Remember the time when you want to install multiple software to reproduce someone else's research? What does it remind you of? Pain? Exhaustion from hours of Googling and troubleshooting? Only to face the famous "version compatibility" issues even after you're sure everything right according to the tutorial. Ah, the joys of science and its ever-looming "reproducibility crisis" [[schooler_2014]]!

Luckily we have containerisation technology these days! As written on the IBM website "Containerisation is the packaging of software code with just the operating system (OS) libraries and dependencies required to run the code to create a single lightweight executable—called a container—that runs consistently on any infrastructure.".

Started as a way to make the deployment process easier, containerisation has emerged as a valuable tool for ensuring reproducible research, so instead of letting the user install the software themselves and make them find the scripts (stored don't know where), giving them this so called 'container' streamline this process.

Docker and Singularity are among the most popular containerisation platform (Well technically Docker is more popular, haven't heard of Singularity till my PI mentioned it). However since I'm largely working with HPC environments, Singularity is preferred as it's designed for such purpose and more importantly it's open-source (Long live open-source!).

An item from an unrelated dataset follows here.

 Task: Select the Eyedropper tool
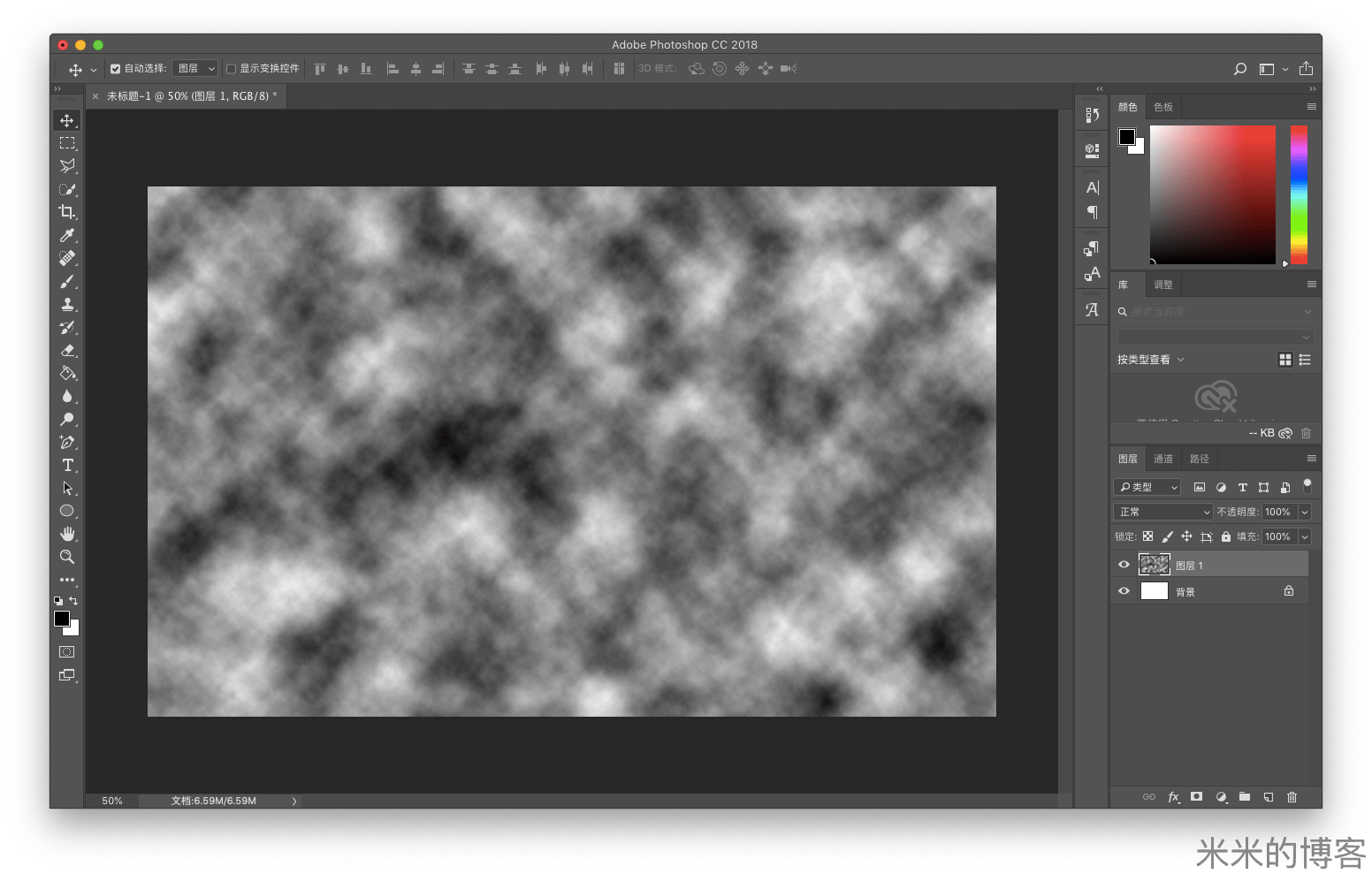67,235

Singularity is built for Linux, so you have another problem if you're using Windows or Mac, in which you have to use virtual machine (VM) to run it. In this post, I'm going to share my experience dealing with Singularity on my Mac, from installing to building a singularity image file (.sif, end-product, the thing that you share to other people for reproducible research) and the lessons that I learned. So let's dive in.

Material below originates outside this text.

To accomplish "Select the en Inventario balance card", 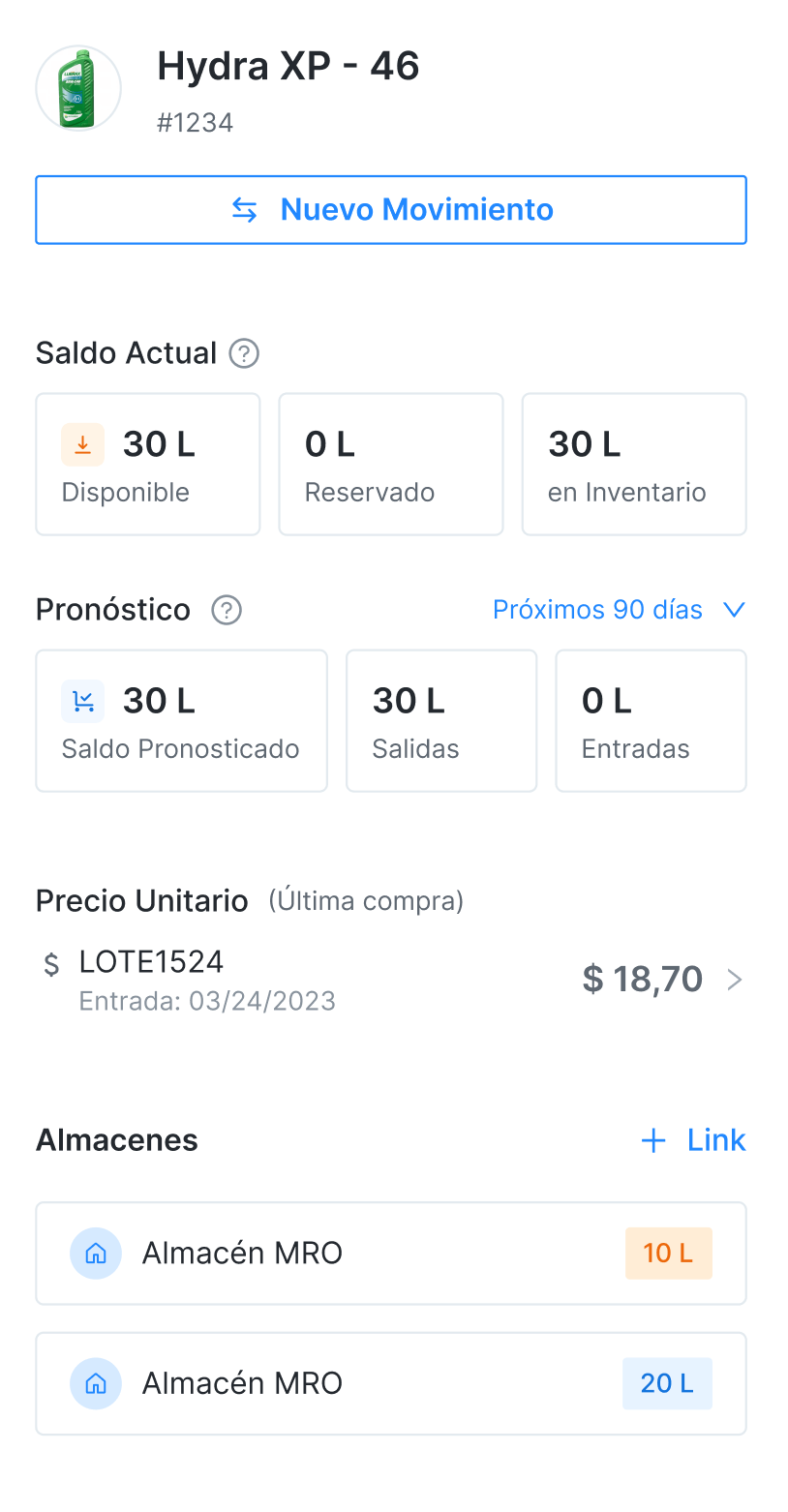I will tap(633, 464).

As I said, since Singularity is primarily created for Linux, Mac users need to use virtual machines. Several options exist to create virtual machines on Mac, including Vagrant, Lima OrbStack (which unfortunately is not very open-source). In my case I'm using Lima as I found it to be straightforward and aligned with the Singularity installation guide.

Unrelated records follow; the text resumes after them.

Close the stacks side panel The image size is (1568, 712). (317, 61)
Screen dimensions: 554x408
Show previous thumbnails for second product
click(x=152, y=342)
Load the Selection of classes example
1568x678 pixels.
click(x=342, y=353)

Download Homebrew if you haven't had it installed

$ /bin/bash -c "$(curl -fsSL https://raw.githubusercontent.com/Homebrew/install/HEAD/install.sh)"
$ (echo; echo 'eval "$(/home/linuxbrew/.linuxbrew/bin/brew shellenv)"') >> $HOME/.profile
$ eval "$(/home/linuxbrew/.linuxbrew/bin/brew shellenv)"

Install Lima

$ brew install lima

Running lima is pretty straightforward and it comes with various distros that you can use. In this case we're going to use the default singularity-ce.yml template that is provided in the docs.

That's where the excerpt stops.